Instructions to follow:
The full listing, copied exactly and free of pictures, is the expected reply.

Data extracts:
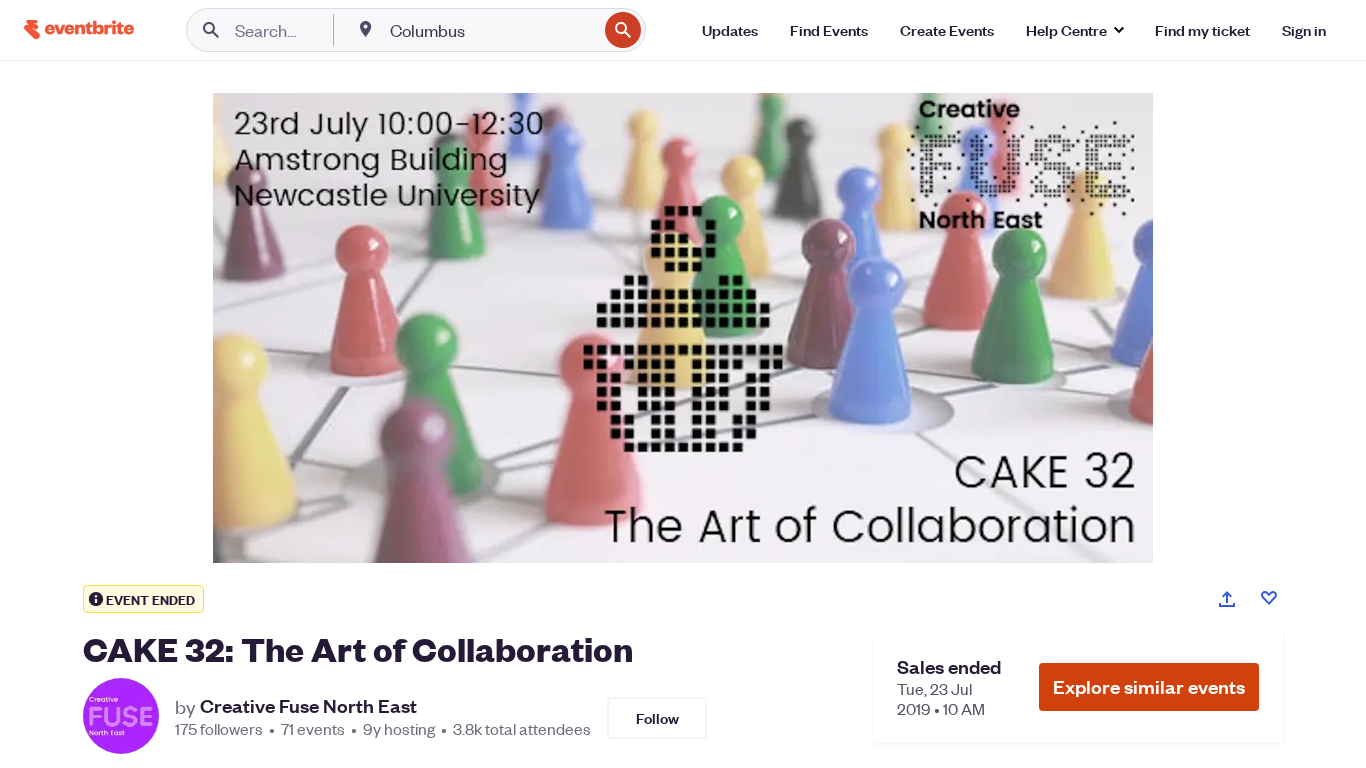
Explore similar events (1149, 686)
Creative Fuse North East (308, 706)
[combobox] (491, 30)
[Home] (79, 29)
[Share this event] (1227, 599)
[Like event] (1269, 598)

Reply to the task:
Explore similar events (1149, 686)
Creative Fuse North East (308, 706)
[combobox] (491, 30)
[Home] (79, 29)
[Share this event] (1227, 599)
[Like event] (1269, 598)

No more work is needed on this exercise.